Task to carry out => What appears from the line containing "Task: Click the red error X icon" to the end of the listing below should be copied exactly, with no other lines.
%%
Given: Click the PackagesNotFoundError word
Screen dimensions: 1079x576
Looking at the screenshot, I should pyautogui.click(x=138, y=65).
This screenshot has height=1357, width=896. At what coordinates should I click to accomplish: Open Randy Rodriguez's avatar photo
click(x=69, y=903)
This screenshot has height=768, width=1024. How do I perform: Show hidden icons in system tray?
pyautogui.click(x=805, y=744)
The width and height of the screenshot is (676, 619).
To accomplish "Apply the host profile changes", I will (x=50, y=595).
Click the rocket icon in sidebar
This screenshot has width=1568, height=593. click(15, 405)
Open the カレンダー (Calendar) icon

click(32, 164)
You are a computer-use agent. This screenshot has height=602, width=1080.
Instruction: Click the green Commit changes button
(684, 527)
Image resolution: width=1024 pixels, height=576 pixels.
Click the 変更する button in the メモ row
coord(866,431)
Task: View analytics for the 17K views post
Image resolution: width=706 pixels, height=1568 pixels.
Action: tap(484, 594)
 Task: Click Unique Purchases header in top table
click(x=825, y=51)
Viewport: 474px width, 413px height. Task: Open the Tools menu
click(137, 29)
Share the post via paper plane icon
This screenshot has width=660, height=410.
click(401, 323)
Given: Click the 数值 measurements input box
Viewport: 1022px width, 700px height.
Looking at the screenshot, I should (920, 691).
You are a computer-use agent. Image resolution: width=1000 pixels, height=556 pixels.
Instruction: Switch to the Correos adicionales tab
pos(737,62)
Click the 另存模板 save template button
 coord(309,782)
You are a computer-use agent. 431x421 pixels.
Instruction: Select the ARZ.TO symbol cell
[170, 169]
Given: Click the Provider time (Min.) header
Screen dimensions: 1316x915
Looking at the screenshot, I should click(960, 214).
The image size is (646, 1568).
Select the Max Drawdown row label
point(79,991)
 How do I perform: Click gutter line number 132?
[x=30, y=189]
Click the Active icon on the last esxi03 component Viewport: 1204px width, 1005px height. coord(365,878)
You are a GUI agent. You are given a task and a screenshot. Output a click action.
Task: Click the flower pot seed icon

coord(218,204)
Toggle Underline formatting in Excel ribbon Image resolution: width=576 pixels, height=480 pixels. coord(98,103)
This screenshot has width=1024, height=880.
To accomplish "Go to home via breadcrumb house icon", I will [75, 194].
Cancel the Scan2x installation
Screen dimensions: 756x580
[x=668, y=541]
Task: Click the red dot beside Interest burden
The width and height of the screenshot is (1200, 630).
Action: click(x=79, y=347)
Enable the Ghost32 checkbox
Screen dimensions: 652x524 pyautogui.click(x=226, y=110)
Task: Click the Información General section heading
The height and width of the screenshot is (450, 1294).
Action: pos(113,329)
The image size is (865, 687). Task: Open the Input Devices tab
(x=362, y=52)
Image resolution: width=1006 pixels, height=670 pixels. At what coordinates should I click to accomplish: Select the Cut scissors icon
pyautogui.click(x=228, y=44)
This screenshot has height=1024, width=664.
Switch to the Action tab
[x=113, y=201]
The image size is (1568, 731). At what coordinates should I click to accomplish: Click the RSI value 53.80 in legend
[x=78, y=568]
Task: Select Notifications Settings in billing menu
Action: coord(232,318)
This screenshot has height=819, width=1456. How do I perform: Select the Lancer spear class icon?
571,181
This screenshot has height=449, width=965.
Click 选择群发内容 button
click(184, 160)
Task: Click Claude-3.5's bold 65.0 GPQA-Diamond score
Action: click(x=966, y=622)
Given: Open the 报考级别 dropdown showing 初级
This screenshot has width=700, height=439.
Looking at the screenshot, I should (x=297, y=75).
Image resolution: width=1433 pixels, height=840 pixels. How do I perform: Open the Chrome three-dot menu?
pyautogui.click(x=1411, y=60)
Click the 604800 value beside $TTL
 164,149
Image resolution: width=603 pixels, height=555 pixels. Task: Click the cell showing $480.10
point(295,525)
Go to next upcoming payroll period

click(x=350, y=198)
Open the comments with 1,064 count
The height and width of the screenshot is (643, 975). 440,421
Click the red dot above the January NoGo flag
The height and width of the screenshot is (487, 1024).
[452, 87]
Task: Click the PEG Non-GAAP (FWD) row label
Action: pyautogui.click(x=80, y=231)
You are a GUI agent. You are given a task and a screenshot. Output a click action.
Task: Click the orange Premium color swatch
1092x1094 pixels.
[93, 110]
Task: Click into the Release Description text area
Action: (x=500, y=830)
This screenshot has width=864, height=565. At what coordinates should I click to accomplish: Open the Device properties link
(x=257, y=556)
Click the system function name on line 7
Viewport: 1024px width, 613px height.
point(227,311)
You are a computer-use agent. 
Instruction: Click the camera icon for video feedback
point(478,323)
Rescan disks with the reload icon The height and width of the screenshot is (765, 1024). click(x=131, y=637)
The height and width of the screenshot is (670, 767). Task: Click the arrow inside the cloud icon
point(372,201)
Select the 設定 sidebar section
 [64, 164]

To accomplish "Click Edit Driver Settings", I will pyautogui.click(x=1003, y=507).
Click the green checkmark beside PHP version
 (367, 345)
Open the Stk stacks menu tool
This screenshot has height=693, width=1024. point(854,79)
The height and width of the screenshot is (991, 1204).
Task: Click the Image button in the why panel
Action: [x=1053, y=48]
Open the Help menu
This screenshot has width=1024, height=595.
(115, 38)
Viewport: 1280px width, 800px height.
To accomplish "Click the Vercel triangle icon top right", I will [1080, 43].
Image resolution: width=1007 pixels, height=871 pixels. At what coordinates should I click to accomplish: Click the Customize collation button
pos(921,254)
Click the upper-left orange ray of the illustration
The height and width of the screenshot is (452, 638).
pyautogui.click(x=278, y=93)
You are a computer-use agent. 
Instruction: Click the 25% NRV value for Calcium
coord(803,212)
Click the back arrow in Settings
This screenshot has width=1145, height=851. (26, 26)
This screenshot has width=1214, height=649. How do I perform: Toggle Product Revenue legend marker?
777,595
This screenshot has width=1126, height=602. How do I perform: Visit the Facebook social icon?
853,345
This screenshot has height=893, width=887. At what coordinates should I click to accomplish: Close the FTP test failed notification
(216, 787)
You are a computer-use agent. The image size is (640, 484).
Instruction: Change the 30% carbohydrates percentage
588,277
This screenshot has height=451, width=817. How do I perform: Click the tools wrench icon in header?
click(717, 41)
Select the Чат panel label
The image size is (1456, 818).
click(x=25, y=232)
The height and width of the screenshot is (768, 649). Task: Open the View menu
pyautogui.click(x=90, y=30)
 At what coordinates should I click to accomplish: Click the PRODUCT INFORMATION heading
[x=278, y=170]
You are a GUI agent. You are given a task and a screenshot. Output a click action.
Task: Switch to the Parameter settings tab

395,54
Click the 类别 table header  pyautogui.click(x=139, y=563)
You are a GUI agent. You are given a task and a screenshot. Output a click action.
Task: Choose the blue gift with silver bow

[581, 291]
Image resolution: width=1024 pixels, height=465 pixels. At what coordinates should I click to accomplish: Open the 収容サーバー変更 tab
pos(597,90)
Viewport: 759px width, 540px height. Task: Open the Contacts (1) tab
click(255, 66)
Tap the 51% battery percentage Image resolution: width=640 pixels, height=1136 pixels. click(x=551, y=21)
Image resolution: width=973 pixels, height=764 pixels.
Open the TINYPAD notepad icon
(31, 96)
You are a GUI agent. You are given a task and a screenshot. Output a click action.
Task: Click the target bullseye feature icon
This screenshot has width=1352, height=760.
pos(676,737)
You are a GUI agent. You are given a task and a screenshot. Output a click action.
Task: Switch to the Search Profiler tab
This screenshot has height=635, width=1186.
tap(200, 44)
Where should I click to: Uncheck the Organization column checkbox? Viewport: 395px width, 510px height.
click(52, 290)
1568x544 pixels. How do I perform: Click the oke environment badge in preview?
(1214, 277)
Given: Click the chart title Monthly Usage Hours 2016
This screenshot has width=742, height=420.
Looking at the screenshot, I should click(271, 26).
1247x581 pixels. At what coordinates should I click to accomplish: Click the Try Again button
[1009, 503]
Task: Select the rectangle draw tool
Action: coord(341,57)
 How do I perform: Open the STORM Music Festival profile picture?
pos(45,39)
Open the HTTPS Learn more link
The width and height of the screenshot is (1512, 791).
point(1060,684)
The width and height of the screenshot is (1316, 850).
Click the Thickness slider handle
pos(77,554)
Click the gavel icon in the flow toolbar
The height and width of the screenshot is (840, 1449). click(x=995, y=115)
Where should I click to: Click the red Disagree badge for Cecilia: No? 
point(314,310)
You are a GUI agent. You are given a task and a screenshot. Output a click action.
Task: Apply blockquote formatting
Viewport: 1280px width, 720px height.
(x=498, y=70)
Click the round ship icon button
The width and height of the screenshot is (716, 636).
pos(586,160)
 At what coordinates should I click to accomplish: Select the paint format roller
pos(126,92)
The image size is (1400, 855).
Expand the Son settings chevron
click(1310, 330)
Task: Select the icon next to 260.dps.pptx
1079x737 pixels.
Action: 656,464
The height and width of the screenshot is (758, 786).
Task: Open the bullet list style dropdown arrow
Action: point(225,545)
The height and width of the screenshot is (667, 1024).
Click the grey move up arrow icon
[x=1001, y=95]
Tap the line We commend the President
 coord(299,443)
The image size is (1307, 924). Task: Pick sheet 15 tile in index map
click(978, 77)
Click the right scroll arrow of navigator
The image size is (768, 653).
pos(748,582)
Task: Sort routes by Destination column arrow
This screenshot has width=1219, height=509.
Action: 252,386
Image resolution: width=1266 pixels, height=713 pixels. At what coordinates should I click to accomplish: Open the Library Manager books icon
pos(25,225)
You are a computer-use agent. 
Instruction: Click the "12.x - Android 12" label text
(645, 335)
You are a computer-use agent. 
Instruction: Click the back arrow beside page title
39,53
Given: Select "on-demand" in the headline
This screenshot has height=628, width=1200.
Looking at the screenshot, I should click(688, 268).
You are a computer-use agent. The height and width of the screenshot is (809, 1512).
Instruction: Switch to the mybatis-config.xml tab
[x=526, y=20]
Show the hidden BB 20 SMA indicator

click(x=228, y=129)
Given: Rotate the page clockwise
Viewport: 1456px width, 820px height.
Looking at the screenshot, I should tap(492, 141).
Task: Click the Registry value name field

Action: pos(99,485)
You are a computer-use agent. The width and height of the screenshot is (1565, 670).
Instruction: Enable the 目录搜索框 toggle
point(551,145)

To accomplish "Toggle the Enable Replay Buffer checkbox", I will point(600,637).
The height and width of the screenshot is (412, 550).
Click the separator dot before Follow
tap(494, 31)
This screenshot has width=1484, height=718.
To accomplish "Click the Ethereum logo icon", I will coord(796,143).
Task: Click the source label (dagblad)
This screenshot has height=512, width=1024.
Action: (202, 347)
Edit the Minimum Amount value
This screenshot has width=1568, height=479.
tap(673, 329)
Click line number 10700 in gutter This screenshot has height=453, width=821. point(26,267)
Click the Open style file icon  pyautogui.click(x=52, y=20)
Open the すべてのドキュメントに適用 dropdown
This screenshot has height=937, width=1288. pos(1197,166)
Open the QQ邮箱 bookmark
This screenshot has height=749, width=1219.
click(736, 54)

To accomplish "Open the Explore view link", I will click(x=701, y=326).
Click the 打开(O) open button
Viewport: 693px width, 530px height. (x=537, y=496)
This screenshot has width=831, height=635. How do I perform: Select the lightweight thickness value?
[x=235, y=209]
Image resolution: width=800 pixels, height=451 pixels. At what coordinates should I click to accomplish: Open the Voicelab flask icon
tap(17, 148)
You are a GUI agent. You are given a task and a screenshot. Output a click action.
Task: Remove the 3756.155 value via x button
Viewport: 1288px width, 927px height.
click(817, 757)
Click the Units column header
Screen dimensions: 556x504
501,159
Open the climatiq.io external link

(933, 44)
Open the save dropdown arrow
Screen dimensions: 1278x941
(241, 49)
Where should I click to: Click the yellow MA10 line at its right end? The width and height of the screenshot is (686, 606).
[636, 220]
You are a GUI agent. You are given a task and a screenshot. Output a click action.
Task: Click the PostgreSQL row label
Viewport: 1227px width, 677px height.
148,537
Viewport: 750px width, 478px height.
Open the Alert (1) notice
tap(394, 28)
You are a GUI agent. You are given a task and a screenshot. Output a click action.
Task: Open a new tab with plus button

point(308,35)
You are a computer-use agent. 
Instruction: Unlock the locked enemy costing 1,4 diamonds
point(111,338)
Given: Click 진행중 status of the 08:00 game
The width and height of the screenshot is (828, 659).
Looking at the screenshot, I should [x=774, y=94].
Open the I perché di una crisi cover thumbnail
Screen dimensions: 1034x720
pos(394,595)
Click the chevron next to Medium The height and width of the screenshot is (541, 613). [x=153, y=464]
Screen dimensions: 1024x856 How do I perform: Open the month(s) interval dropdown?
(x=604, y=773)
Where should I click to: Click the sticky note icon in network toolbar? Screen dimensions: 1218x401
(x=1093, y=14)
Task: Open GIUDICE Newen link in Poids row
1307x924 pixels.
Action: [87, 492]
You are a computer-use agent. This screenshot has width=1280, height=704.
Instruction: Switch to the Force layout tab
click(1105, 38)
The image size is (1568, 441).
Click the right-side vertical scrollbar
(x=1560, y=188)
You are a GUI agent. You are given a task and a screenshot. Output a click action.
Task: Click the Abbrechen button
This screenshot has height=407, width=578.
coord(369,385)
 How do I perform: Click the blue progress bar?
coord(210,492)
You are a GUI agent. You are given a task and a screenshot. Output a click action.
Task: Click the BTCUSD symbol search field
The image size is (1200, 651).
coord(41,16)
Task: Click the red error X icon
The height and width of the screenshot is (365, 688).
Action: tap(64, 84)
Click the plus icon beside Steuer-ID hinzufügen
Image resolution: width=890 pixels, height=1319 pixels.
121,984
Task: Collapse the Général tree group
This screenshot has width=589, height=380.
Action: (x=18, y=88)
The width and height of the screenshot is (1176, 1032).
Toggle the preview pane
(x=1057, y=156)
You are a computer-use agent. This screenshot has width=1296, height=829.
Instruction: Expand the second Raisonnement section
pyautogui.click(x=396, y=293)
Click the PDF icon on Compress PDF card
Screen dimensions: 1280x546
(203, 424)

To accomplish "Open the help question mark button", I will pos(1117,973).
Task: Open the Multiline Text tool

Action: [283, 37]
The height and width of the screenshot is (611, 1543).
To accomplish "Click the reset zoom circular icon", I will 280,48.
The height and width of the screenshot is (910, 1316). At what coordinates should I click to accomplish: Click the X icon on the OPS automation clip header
%%
Response =>
Task: Click the red error X icon
The height and width of the screenshot is (365, 688).
Action: tap(64, 84)
Click the plus icon beside Steuer-ID hinzufügen
Image resolution: width=890 pixels, height=1319 pixels.
121,984
Task: Collapse the Général tree group
This screenshot has width=589, height=380.
Action: (x=18, y=88)
The width and height of the screenshot is (1176, 1032).
Toggle the preview pane
(x=1057, y=156)
You are a computer-use agent. This screenshot has width=1296, height=829.
Instruction: Expand the second Raisonnement section
pyautogui.click(x=396, y=293)
Click the PDF icon on Compress PDF card
Screen dimensions: 1280x546
(203, 424)

To accomplish "Open the help question mark button", I will pos(1117,973).
Task: Open the Multiline Text tool

Action: [283, 37]
The height and width of the screenshot is (611, 1543).
To accomplish "Click the reset zoom circular icon", I will 280,48.
The height and width of the screenshot is (910, 1316). At what coordinates should I click to accomplish: Click the X icon on the OPS automation clip header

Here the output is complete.